There is one very important reason for using missing values in
program statements specifying the values of the objective
functions and derivatives: it may not be possible to evaluate
the program statements for a particular point x. For
example, the extrapolation formula of one of the line-search
algorithms may generate large x values for which the exp
function cannot be evaluated without floating point overflow.
The compiler of the program statements may check for such
situations automatically, but it would be safer if you check
the feasibility of your program statements. In some cases,
the specification of boundary or linear constraints
for parameters can avoid such situations.
In many other cases,
you can indicate that x is a bad point
simply by returning a missing value for the objective function.
In such cases the optimization algorithms in PROC NLP shorten
the step size or reduce the trust-region radius so
that the next point will be closer to the point that was
already successfully evaluated at the last iteration. Note that
the starting point x(0) must be a point for which the
program statements can be evaluated.
Missing Values in Input Data Sets
Observations with missing values in the DATA= data set for
variables used in the objective function can lead to a missing
value of the objective function implying that the corresponding
BY group of data is not processed. The NOMISS option can be
used to skip those observations of the DATA= data set for
which relevant variables have missing values. Relevant are
such variables that are referred to in program statements.

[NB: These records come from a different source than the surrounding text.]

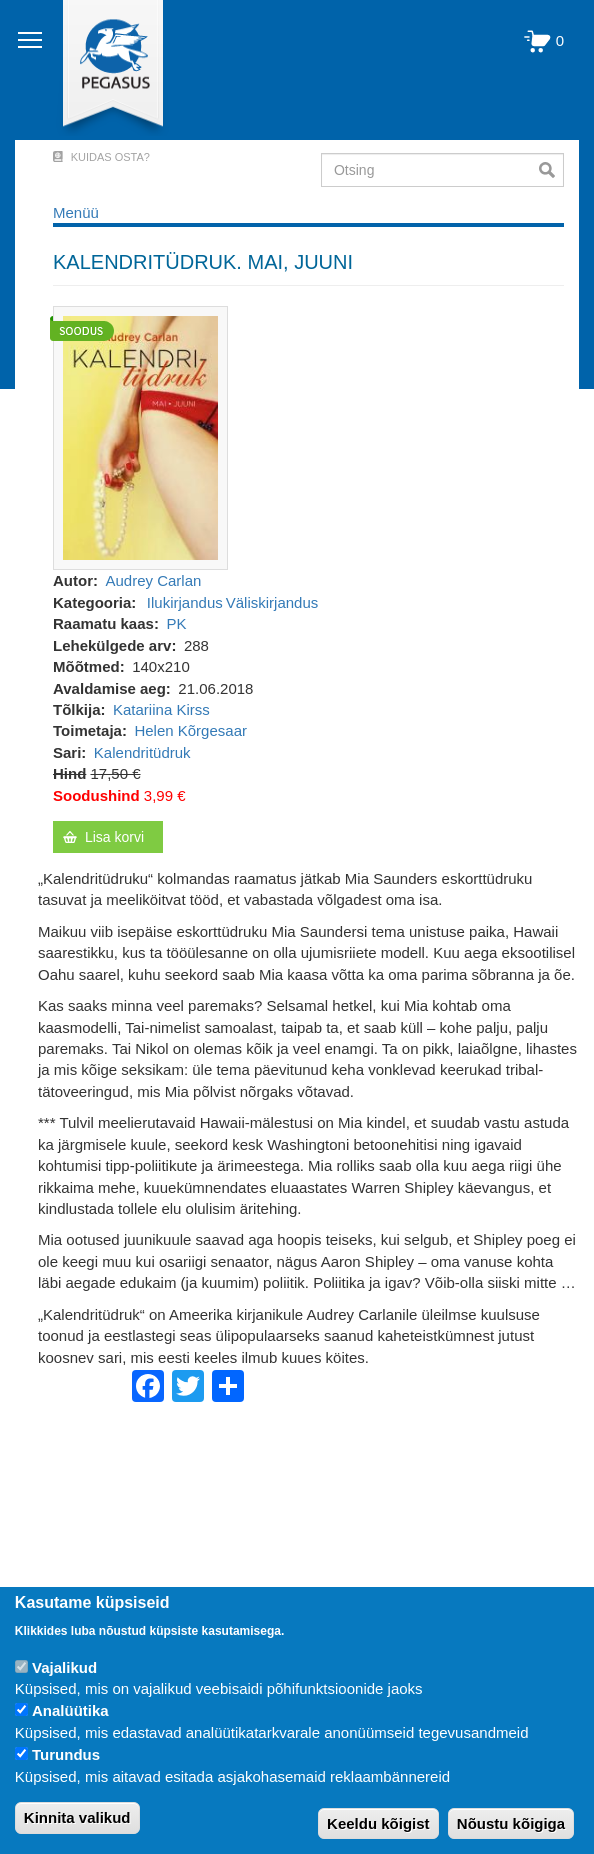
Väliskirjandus (272, 602)
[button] (140, 436)
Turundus (66, 1754)
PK (176, 623)
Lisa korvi (114, 837)
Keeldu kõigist (378, 1823)
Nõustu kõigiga (511, 1823)
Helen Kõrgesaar (190, 730)
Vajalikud (64, 1667)
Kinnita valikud (77, 1817)
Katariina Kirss (161, 709)
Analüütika (70, 1710)
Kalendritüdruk (142, 752)
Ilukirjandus (185, 602)
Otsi (551, 170)
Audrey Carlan (154, 580)
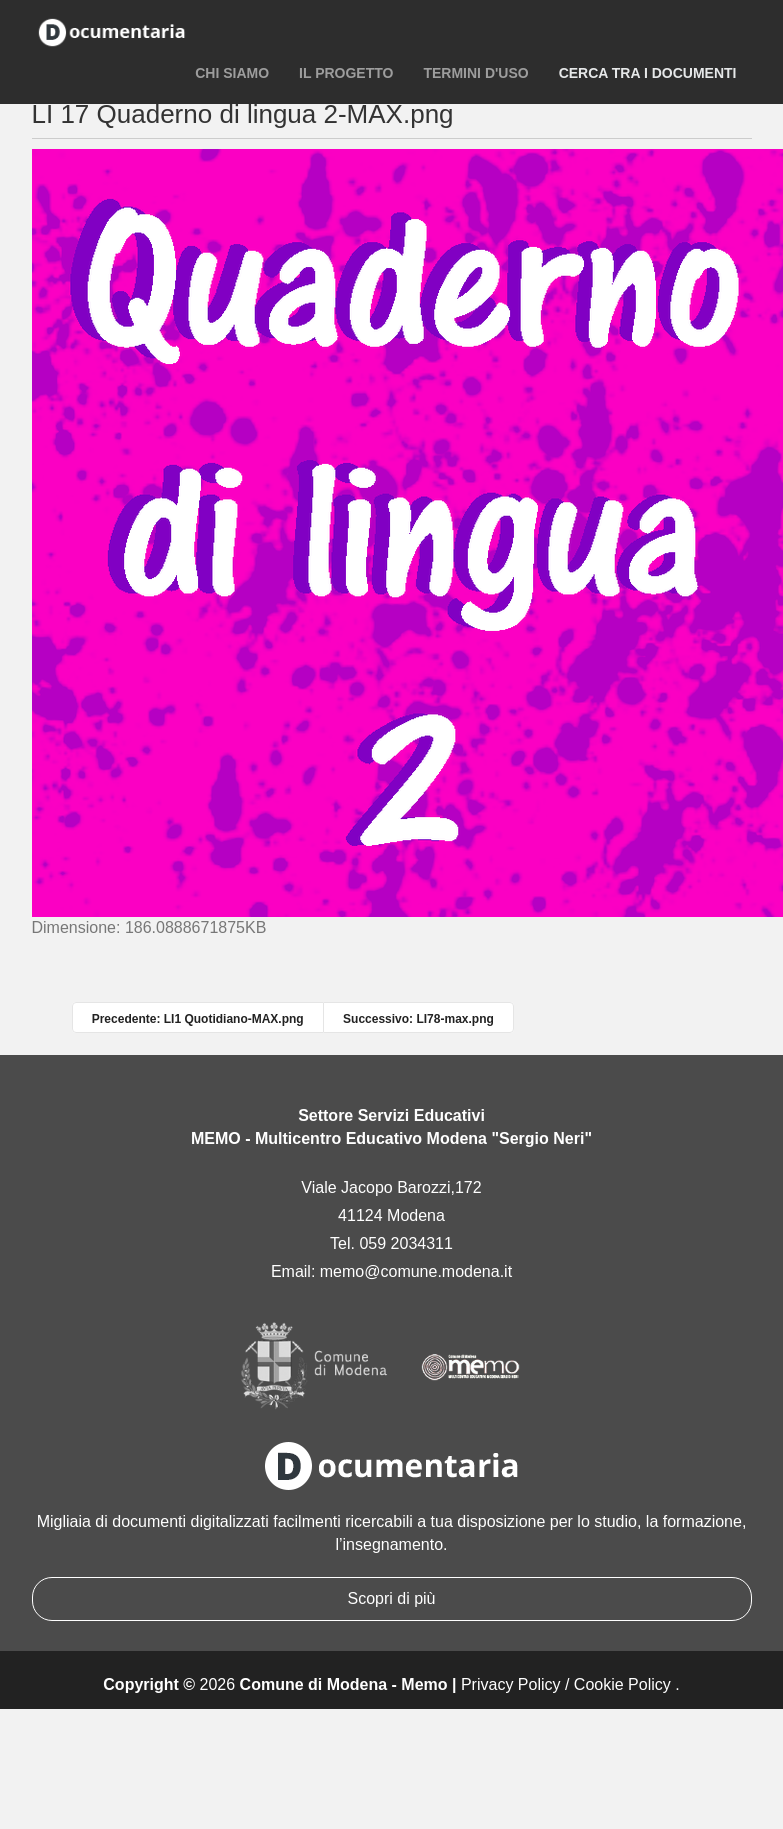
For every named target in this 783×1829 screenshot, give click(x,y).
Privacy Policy (511, 1684)
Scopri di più (391, 1598)
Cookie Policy (622, 1684)
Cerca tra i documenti (648, 73)
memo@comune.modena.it (416, 1271)
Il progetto (346, 73)
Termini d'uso (475, 73)
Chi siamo (232, 73)
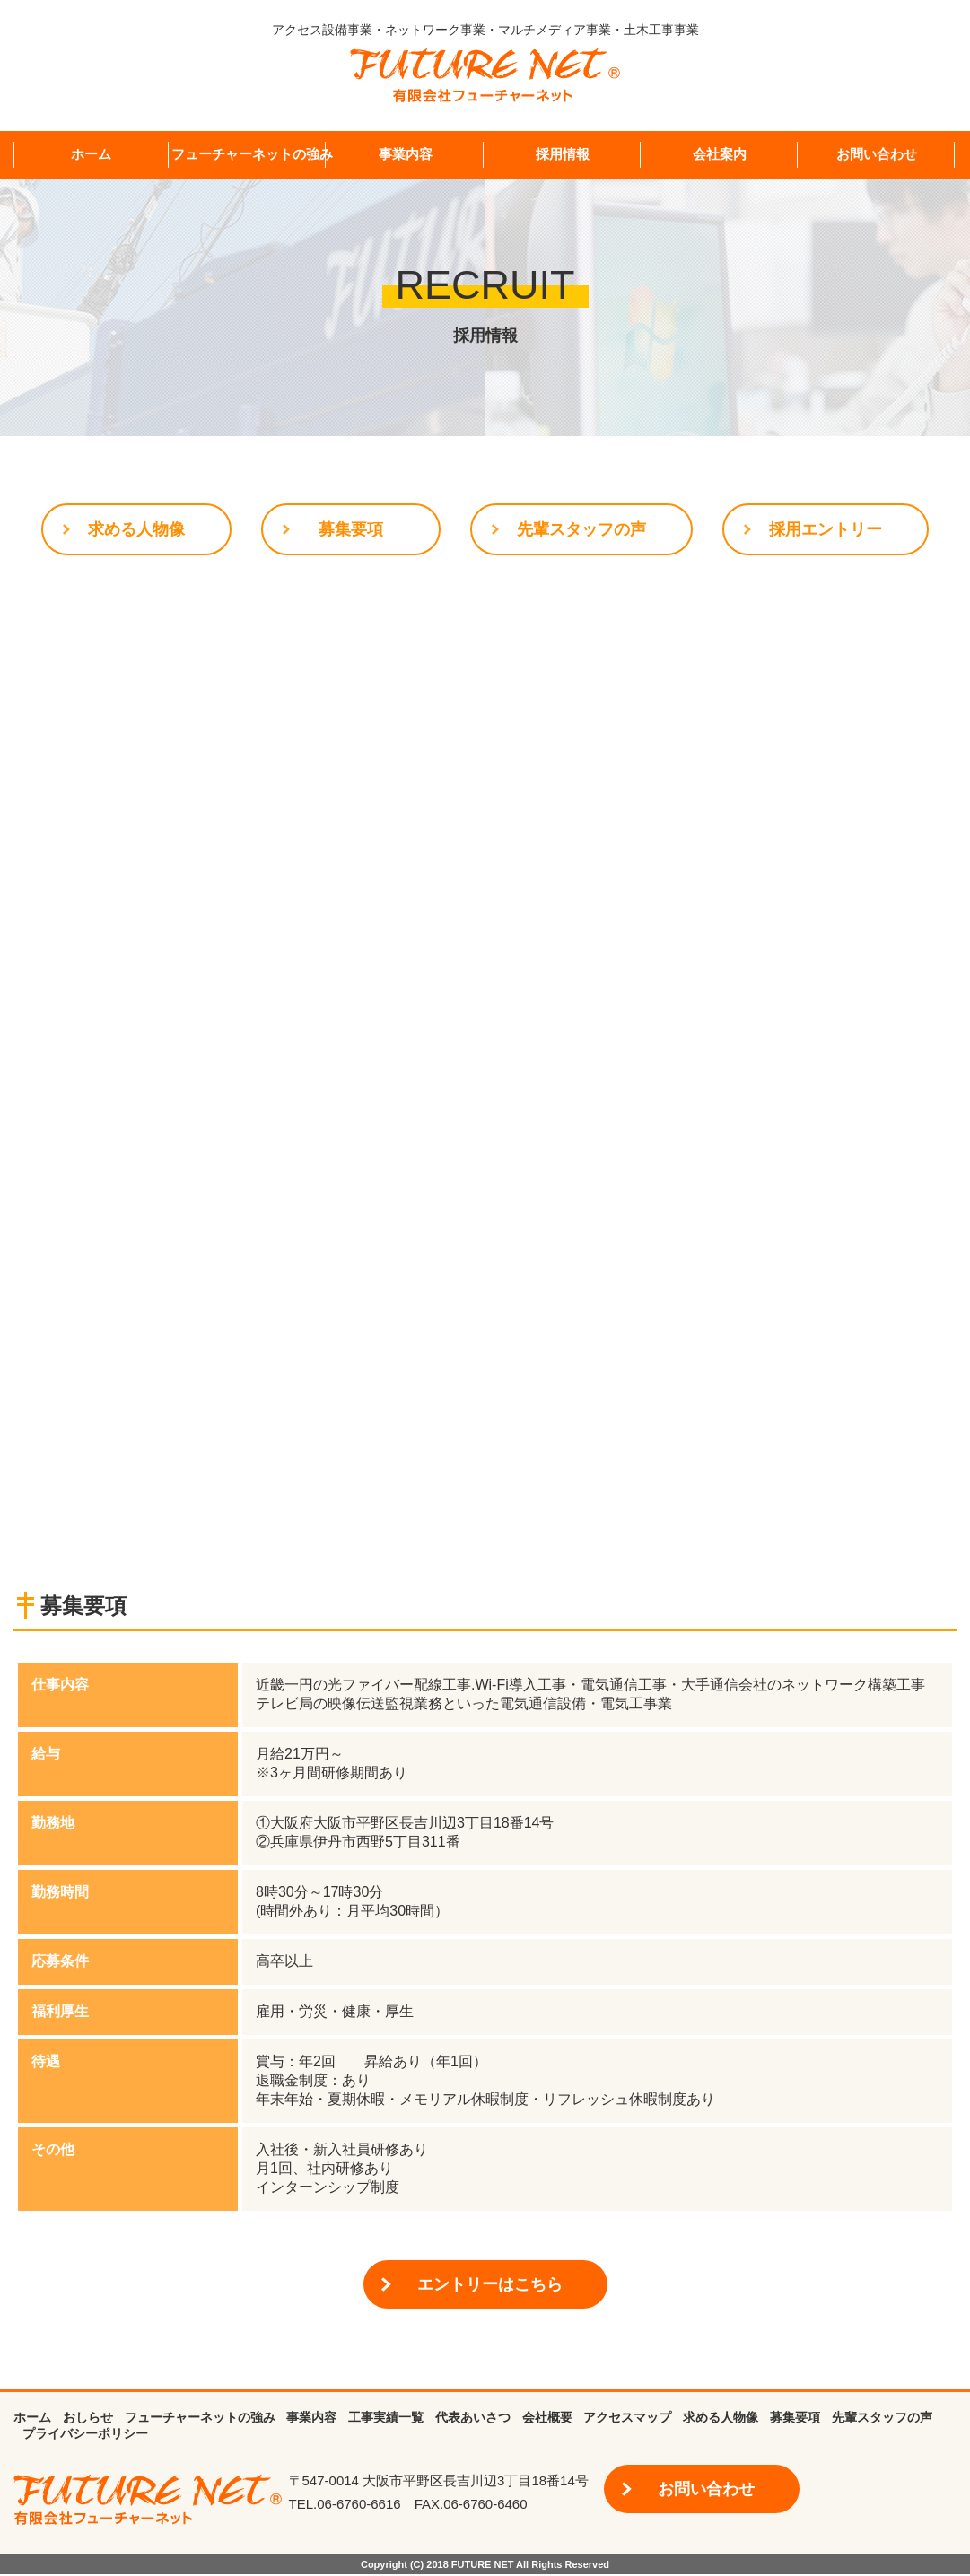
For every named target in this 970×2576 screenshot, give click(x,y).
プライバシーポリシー (85, 2435)
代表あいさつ (473, 2419)
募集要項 (351, 530)
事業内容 (406, 154)
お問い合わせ (876, 154)
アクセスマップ (627, 2419)
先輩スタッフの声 (581, 530)
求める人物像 (136, 530)
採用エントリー (825, 530)
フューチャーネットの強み (252, 154)
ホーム (91, 154)
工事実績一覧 (386, 2419)
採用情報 (563, 154)
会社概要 (547, 2419)
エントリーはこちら (490, 2286)
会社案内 (720, 154)
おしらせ (88, 2419)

There can be different reasons to include observations with missing
values in the INEST= data set. The value of
the _RHS_ variable is not used in some cases
and can be missing.
Missing values for the variables corresponding to parameters
in the _TYPE_ = data set are as follows
- PARMS observations cause those parameters to
have initial values assigned by the PARMS statement or by
the RANDOM= or INITIAL= option.
- UPPERBD or LOWERBD observations cause those
parameters to be unconstrained by upper or lower bounds.
- LE, GE, or EQ observations cause those
parameters to have zero values in the constraint.
In general, missing values are treated as zeros.